You didn’t disclose material information

This is by the far the worst offender and why most claims are rejected. I can sympathise for those who fail to understand the first two points above and are unsuccessful in making a claim. However, I have little sympathy for those that purposefully fail to give honest information at the beginning of the application process. By law, you must disclose everything on your medical history to an Insurance company and if you don’t disclose material information – they DO NOT have to pay claims. I agree that people can forget about their medical history - therefore to avoid this issue do the following:

To avoid non-disclosure, I highly recommend that you submit your medical notes with your application so that the Insurer has the full picture upfront. If you don't want to submit medical notes - get a copy of your medical history notes and read it thoroughly.

If you disclose pre-existing condition(s) and the Insurance company excludes it – so what? There are hundreds of other things that can go wrong with your body that can still get covered. At the very least, you will know what's excluded upfront and avoid anger and outrage at claim time.

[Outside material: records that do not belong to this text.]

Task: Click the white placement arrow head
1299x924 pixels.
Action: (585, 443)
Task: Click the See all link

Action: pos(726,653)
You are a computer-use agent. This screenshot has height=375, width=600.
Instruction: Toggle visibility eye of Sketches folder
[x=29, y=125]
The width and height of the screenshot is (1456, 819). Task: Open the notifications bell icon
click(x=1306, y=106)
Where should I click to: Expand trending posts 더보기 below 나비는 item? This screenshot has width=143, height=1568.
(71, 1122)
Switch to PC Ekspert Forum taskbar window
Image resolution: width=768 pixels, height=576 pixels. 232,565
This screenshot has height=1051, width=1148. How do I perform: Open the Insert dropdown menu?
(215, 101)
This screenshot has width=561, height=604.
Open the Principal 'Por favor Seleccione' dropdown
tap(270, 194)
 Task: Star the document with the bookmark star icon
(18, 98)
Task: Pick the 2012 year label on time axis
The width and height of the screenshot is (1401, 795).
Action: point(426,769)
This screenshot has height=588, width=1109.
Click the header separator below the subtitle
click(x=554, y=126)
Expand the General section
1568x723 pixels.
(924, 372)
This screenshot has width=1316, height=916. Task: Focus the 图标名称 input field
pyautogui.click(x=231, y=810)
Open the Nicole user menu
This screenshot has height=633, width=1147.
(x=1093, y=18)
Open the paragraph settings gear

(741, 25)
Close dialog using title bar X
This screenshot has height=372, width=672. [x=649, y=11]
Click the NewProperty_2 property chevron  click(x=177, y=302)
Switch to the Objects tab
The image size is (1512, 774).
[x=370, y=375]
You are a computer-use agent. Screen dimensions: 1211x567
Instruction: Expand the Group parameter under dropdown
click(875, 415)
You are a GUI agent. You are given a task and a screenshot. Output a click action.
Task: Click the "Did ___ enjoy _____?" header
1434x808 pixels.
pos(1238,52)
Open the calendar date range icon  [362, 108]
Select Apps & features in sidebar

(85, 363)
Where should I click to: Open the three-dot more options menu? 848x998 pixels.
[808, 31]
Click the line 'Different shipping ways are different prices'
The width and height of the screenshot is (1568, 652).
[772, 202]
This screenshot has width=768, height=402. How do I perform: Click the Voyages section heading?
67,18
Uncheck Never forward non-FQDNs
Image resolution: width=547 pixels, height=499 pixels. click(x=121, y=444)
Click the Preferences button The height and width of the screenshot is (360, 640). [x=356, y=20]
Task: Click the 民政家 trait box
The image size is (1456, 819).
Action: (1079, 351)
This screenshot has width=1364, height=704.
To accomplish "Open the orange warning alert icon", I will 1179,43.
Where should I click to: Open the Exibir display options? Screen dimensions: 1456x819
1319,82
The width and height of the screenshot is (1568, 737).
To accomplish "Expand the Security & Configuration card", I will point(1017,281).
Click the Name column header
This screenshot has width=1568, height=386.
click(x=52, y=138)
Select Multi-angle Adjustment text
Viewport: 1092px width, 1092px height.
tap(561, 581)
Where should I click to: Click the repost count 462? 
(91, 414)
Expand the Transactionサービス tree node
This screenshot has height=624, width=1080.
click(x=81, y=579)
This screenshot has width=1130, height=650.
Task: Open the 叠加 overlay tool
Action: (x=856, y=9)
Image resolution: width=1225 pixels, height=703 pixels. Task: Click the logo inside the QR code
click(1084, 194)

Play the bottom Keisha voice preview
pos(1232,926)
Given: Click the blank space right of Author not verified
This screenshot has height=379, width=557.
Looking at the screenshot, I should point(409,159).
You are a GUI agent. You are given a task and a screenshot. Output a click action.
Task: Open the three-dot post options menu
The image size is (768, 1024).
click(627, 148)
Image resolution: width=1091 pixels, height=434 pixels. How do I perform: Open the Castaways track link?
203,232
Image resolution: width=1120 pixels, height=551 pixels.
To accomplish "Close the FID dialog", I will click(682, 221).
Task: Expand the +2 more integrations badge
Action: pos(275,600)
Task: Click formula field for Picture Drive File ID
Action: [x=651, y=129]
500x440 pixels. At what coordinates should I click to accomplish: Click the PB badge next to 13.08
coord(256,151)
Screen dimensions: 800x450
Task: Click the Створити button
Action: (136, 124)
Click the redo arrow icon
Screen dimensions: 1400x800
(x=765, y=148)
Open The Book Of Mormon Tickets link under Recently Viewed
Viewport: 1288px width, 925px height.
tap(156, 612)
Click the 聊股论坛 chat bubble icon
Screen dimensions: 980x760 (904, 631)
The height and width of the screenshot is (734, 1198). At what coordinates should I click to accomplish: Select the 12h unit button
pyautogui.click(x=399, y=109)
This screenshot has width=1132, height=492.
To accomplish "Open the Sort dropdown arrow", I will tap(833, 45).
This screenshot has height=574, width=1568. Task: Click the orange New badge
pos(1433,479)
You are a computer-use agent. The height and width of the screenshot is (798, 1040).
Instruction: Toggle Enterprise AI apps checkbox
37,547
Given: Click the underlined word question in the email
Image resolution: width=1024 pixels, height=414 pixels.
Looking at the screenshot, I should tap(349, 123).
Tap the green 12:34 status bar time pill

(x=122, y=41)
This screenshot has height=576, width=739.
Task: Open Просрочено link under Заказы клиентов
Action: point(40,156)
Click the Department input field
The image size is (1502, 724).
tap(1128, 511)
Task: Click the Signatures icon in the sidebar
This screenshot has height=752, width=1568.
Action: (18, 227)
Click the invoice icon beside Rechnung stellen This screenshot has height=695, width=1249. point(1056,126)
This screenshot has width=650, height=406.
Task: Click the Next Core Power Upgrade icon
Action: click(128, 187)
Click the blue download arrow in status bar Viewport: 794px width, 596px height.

There are other factors that can result in a failed Insurance claim but the above three are the main ones that we see repeatedly. If you don’t know what you’re doing before getting Insurance, speak to an Adviser. Insurance Advisers don’t usually charge for their time so take advantage of that. 


The contents of this article are for information-only and may express the opinion of the writer. This article is not be taken as personalised financial advice, as everyone’s situation is different. Please always seek advice from a financial adviser before making any decisions with your personal and/or business finances.